I built this proof of concept of a tool called https://text.makeup. It is meant to be a friendly Unicode explainer – meant not just for Unicode nerds, but nerds of any kind. Useful for debugging, but also learning.

You can go there now to play (much more fun on desktop!), but I also recorded a 5-minute video that explains it further.

I am curious: Does this feel like fun? Is it worth building out for real? What would you like to see in it if so?

Text makeup

I am a bit overwhelmed with the idea of finishing it and maintaining it since Unicode is so vast and complex. But maybe this could be open sourced, for example?

I have an About page (https://text.makeup/about) that talks more about what’s in there and what *could* be in there. (I have already learned *a lot* from building it, so there’s no skin off my back.)

Thanks for any thoughts you might have!

About – Text makeup

@mwichary This is excellent! It's like a "debugger" for text, peeling back layers of mystery that are usually awkward to access. I love the idea of open-sourcing it; that could make it self-hostable, which would be great.
@80columns Sorry, what does self-hostable mean?
@mwichary Self-hostable means it's possible to run one's own instance of the system, either on a different public server, or on a private server on a local network. That offers various benefits, including data privacy and the ability to run local modifications to the software (including the development of new revisions).

@mwichary it looks like it's already better for the purpose of exploring text than my previous go-to, Babelstone's venerable "what unicode character is this". https://babelstone.co.uk/Unicode/whatisit.html

(and it has a more memorable URL)

What Unicode character is this ?

@mwichary This is spectacular, Marcin! (Only just checking it out today, as I’m way behind on my timeline this week.) I think that open sourcing might be a good solution, especially if the Unicode community finds it useful.

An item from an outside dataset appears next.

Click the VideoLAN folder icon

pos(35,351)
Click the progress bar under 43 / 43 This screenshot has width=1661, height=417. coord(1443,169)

@mwichary This is very cool, and the kind of thing I am very interested in - so much so that I snagged the unicode.exposed domain a while back (a la https://float.exposed/) and then didn't get far enough in that project to be worth putting up there 

If you'd like to take over that domain for this project, feel free to message me! I'd also be interested in collaborating a bit, but as indicated by my half-finished attempt, that may be overambitious. Here's where I left off on my own explorations, you made much more progress than I did, and obviously took a different tack: https://mahogany-waiting-treatment.glitch.me/

My initial interest is in breaking down the mystery of "how do computers represent things", particularly around text encoding, but I also had ambitions parallel to yours - particularly the Observations panel is a brilliant little way to highlight some of the info I wanted to capture. Thanks for this!

Float Exposed

Floating point format explorer – binary representations of common floating point formats.

@mwichary Also, apologies for the delay - I had meant to reply when you originally posted this but got distracted, and then was looking through my domains today and was reminded to circle back.
@mwichary the amount of info it already displays is great, like I didn't expect it to say anything about :) and certainly not about \n
@mwichary I use https://unicode.fyi and this really feels like a supercharged version of that for normal people
unicode.fyi

@noiob Yeah, there are quite a few tools that feel exactly like this, but I wanted to try a friendlier approach.

The "Information" and "Observation" boxes do not change when I type something in the "Text" box.

The Javascript console starts out with:

TypeError: s is undefined

and as I type I get a bunch of:

Uncaught TypeError: Intl.Segmenter is not a constructor stringSplit https://text.makeup/main.js?v8:965 senseQuotedPrintableEscape https://text.makeup/main.js?v8:479 hasQuotedPrintableEscapes https://text.makeup/main.js?v8:912 detectStringType https://text.makeup/main.js?v8:931 processInputIntoOutput https://text.makeup/main.js?v8:2201 onInput https://text.makeup/main.js?v8:4825 main https://text.makeup/main.js?v8:6473 main https://text.makeup/main.js?v8:6473 <anonymous> https://text.makeup/:123 main.js:965:28 stringSplit https://text.makeup/main.js?v8:965 senseQuotedPrintableEscape https://text.makeup/main.js?v8:479 hasQuotedPrintableEscapes https://text.makeup/main.js?v8:912 detectStringType https://text.makeup/main.js?v8:931 processInputIntoOutput https://text.makeup/main.js?v8:2201 onInput https://text.makeup/main.js?v8:4825 main https://text.makeup/main.js?v8:6473 (Async: EventListener.handleEvent) main https://text.makeup/main.js?v8:6473 <anonymous> https://text.makeup/:123

errors.

This is in Firefox 114.0 on Debian GNU/Linux 12.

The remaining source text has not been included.